Fireman’s Fund Ins. Co. v. Great Am. Ins. Co. of N.Y., 2012 U.S. Dist. LEXIS 92701 (S.D.N.Y. Jul. 3, 2012).

This insurance coverage suit involved a dispute over the production of reinsurance documents arising out of the sinking and salvage of a dry dock. The court granted the insured’s motion to compel the cedent to produce the file of its reinsurer, as well as other communications or documents maintained on the reinsurance contracts, including communications related to the cedent’s procurement of, and claims made on, its reinsurance contract for the dry dock loss.

The insured initially subpoenaed the reinsurer directly, but after the cedent objected on the ground that the information was protected by the common-interest doctrine, the reinsurer turned the file over to the cedent to handle the dispute. The cedent objected to the insured’s reinsurance information requests on the grounds of relevance and the common-interest doctrine. The insured contended that the cedent failed to establish that the common-interest doctrine applied to the documents it sought and that, even if the common-interest doctrine did apply, it had failed to establish the existence of an underlying privilege. The cedent further argued that the insured had not offered any reasons why the reinsurance communications were relevant to the lawsuit, and that the reinsurance documents were protected by the attorney-client privilege or work-product doctrine.

As to relevancy, the court noted the federal rules provide that a party is entitled to discovery on “any non-privileged matter that is relevant to any party’s claim or defense.” In finding that the information was relevant, the court noted that although “case law is sparse within the Second Circuit” concerning the discoverability of reinsurance information, “the few cases to consider the issue have determined that reinsurance information is indeed discoverable.” Based upon these cases, the broad scope of the federal discovery rule, and that the cedent’s cross-claim asserting fraud put what cedent told its reinsurer about the age and condition of the dry dock in issue, the court held that the cedent’s position that reinsurance documents are generally irrelevant was insufficient to withhold the documents.

The cedent also objected on the basis of relevancy of information on loss reserves. The court ruled, however, that simply because the insured did not specifically articulate a demand for reserve information in its subpoena that was no basis to withhold the information. Moreover, the court held that more recent cases on reserve information have held that document requests seeking reserve information should be evaluated on a case-by-case basis because both, the reserve amounts and changes to reserves, could possibly lead to admissible evidence relating to the insurer’s own beliefs about coverage, liability, and the good faith handling of the claim.

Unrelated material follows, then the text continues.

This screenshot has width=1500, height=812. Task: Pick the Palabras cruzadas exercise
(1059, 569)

The court also addressed the common-interest privilege, stating that the doctrine is an exception to the general rule that voluntary disclosure of confidential privileged material to a third-party waives any applicable privilege. While the doctrine protects the free flow of information from client to attorney whenever multiple clients share a common interest about a legal matter, the court cautioned that the doctrine was not an independent source of privilege or confidentiality and will not apply if a communication is not protected by the attorney-client privilege or the attorney work-product doctrine.

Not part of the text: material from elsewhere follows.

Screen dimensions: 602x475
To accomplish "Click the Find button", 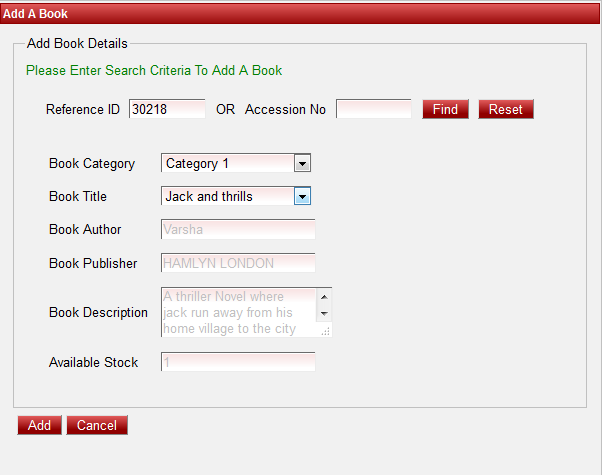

The cedent objected, alleging that it and its reinsurer had a joint legal interest in the outcome of the dry dock litigation. In ruling against the cedent, the court stated that the parties, exchanging otherwise privileged information, must establish a “common legal, rather than commercial interest,” and it is key that the nature of the interest be identical, not similar. The court also stated that the parties must establish that any exchange of privileged information was made in the course of formulating a common legal strategy, and that the parties understood that the communication was made in furtherance of a shared legal interest. It is also essential that the communication was made in confidence for the purpose of obtaining the attorney’s legal advice in order for the attorney-client privilege to apply.

The court concluded that one must assess whether the evidence suggests that the ceding insurer and its reinsurer have forged a “cooperative and common enterprise towards an identical legal strategy,” suggesting therefore that a case-by-case analysis be applied instead of a categorical rule. Here, the court noted, the evidence showed that the cedent and its reinsurer did not share an identical legal interest. The court was not convinced that the cedent and its reinsurer shared a common legal interest that would entitle the cedent to withhold documents that it produced to its reinsurer. Moreover, the court found that the cedent has not proven or even argued that it disclosed otherwise privileged materials to its reinsurer in the course of formulating a common legal strategy, or for the purpose of obtaining legal advice from the reinsurer. Nor has it presented evidence about the legal necessity of exchanging otherwise protected information.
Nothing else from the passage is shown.